= Textauszug =
***

Immer
wieder stoße ich in Diskussionen auf Missverständnisse und auch des
Öfteren mal auf bewusste Instrumentalisierung und damit Missbrauch
der Kirchengeschichte. Solch ein Umgang ist auch in zahlreichen
Büchern häufig anzutreffen. Ich stelle heute eine kleine Auswahl
der gängigsten Konzepte vor und kommentiere sie jeweils kurz.
1.
„Wir leben heute – was geht mich da die Geschichte an?“ So
klar würden es wohl die wenigsten ausdrücken, aber diese Haltung
ist zunehmend zu bemerken. Geschichte wird als Disziplin der
Professoren im Elfenbeinturm der Theorie betrachtet. Der Umgang mit
Geschichte, der an der Schule gefördert wird (häufig besteht ein
großer Teil des Geschichtsunterrichts aus der Zeit des und seit dem
zweiten Weltkrieg, als ob es davor nichts gegeben hätte), hat mit zu
dieser Haltung geführt. Geschichtsvergessenheit führt zu
Identitätsverlust. Viele Menschen wissen nicht mehr, wer sie sind,
sie bestehen nur noch aus den Wünschen und Begierden des Hier und
Jetzt.

***

= Arbeitsauftrag 1 =
Wozu führt Geschichtsvergessenheit laut dem Text über den Umgang mit der Kirchengeschichte?
= Arbeitsauftrag 2 =
Führen Sie den Text über den Umgang mit der Kirchengeschichte im Anschluss an seinen letzten Satz fort.

= Rohdaten =
***

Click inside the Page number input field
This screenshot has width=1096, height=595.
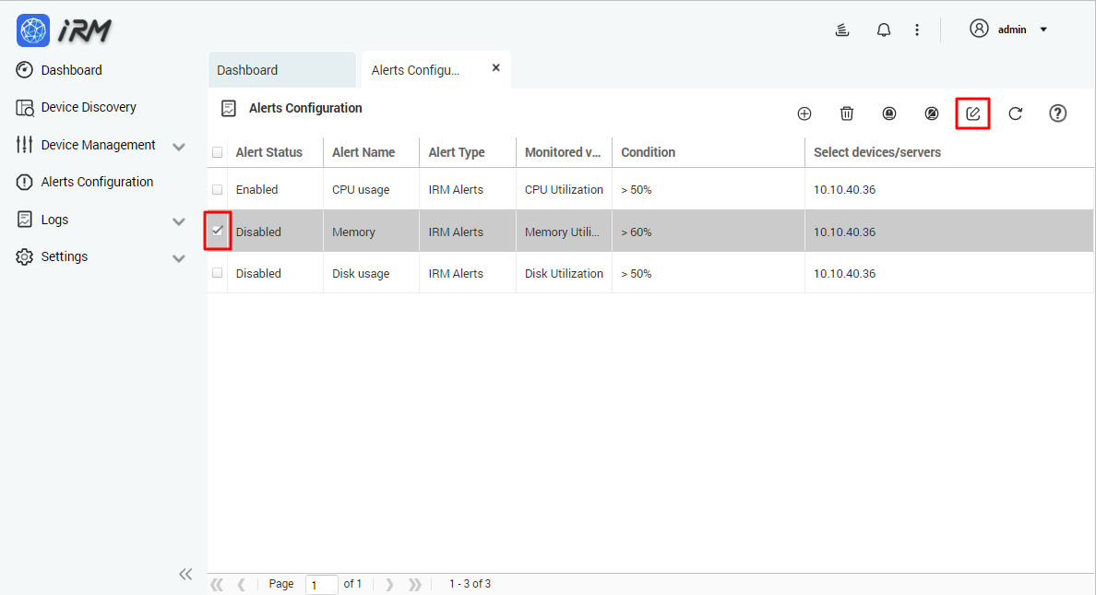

***

= Lösung 1 =
Geschichtsvergessenheit führt zu Identitätsverlust.

= Lösung 2 =
2.
„Wir leben in einer ganz außerordentlich besonderen Zeit – die
Kirchengeschichte hat uns schlicht nichts mehr zu sagen.“ So
oder ähnlich wird gerne argumentiert, wenn man erklären will, warum
das Bisherige einfach weggelassen und unhinterfragt durch das Neue
(was auch immer) ersetzt werden soll. Hauptsache wir machen es anders
als früher – das Alte ist überholt. Wir leben in einer
„Umbruchzeit“, wir sind etwas so Besonderes, da darf man nicht
einfach das Bisherige übernehmen. Heutzutage verstehen die Menschen
nicht mehr, was früher gepredigt oder gemacht wurde, das muss man
weglassen oder ersetzen. Dieses Denken ist Hochmut. Der Mensch ist
immer noch derselbe gefallene Mensch, der dieselbe Selbsterkenntnis,
Sündenerkenntnis, Gotteserkenntnis und Erlösung braucht wie in
jedem anderen Jahrhundert auch.
3.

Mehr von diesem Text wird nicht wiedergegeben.